─── Document ───

3. Reactions: Objection - "This creates human approval gate, violates automation principle"
4. Discussion: Valid principled objection
5. Amended: "A+ tier requires AKEL to be more conservative (higher evidence bar), not human approval"
6. Consent round: All consent
7. Result: Approved with automation preserved
Example 3: Failed Consensus, Successful Consent
Scenario: Choosing between two database optimization approaches
Consensus attempt:
- Team split 50/50
- Argued for weeks
- No decision
Consent approach: - Proposer: "Let's try approach A for 2 months, monitor query times. If not 20% faster, we try B."
- Consent round: Team B supporters say "I prefer B, but can support trying A first with clear metrics."
- Result: Decision in one meeting
11. Common Pitfalls
Pitfall 1: "Silent consent"

───

▶ [Short problem A]
From the consent decision-making text, list the labels of the numbered steps 3 through 7 in the first example.
▶ [Short problem B]
Say whether each statement agrees with the consent decision-making text, answering yes or no and quoting the words that decide it: (i) The consensus attempt on the database approaches ended in a decision. (ii) The proposer suggested trying approach A for 2 months. (iii) The amended proposal makes A+ tier depend on human approval.
▶ [Short problem C]
Pick up the consent decision-making text at the point where it stops, and carry it forward.

─── Dataset extract ───

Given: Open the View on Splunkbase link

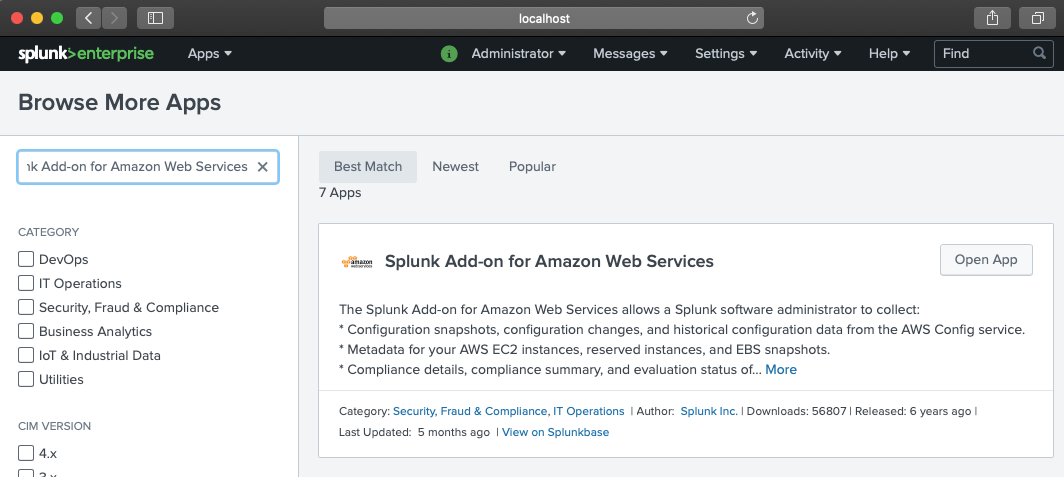Looking at the screenshot, I should pyautogui.click(x=555, y=432).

───

▶ [Exercise response A]
Reactions, Discussion, Amended, Consent round, Result

▶ [Exercise response B]
(i) No: "No decision"
(ii) Yes: "Let's try approach A for 2 months"
(iii) No: "not human approval"

▶ [Exercise response C]
- Problem: People consent but don't actually support
- Solution: Facilitator explicitly asks each person
Pitfall 2: "Too perfect" - Problem: Trying to address every edge case before deciding
- Solution: "Good enough for now, safe enough to try"
Pitfall 3: "Preference as objection" - Problem: Personal preferences disguised as principled objections
- Solution: Facilitator asks "How does this harm the organization?"
Pitfall 4: "Never revisiting" - Problem: Treat consent decisions as permanent
- Solution: Always include review date in decision
12. Integration with FactHarbor
Applied to:
- Technical Coordinator decisions (within domain) → Autonomous
- Cross-domain technical decisions → Consent with affected coordinators
- Policy changes → Consent with Governing Team
- Major strategic changes → Voting (General Assembly)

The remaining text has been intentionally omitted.